# Directions for this task:
How many lines in the data below include the word "will"? Respond with the number, nothing more.

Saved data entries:

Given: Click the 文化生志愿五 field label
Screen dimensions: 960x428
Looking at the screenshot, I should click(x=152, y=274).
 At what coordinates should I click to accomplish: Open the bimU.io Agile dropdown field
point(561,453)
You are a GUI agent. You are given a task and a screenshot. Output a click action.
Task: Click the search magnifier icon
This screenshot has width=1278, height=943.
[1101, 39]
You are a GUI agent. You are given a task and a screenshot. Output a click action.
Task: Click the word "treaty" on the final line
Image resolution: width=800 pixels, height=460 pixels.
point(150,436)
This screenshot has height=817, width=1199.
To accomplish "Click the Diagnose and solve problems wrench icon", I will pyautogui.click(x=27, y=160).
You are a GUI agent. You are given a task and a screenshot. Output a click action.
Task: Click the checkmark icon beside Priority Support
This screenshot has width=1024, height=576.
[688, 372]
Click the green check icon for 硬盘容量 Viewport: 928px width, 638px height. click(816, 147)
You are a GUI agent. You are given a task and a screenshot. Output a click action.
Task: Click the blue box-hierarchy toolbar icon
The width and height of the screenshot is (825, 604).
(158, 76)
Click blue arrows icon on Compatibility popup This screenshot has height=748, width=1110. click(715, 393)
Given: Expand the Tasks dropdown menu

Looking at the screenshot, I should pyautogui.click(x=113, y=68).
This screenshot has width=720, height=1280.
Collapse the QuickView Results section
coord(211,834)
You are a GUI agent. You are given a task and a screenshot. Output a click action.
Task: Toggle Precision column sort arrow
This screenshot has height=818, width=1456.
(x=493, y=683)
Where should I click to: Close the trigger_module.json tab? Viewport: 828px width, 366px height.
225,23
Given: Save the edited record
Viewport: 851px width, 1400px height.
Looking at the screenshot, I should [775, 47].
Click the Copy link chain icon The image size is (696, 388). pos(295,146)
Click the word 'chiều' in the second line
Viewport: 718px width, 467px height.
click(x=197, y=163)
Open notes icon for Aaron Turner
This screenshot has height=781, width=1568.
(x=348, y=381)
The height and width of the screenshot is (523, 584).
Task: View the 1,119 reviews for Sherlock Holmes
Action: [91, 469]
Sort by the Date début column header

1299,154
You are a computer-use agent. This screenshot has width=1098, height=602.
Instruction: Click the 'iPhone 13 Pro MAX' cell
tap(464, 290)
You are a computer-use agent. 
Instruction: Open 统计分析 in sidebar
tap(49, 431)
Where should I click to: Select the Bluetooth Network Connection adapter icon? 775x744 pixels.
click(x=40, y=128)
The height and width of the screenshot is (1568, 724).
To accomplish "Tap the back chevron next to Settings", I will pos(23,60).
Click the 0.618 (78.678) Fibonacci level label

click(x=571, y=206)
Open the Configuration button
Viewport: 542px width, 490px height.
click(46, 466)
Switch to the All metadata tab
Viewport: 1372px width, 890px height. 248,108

# Solution:
2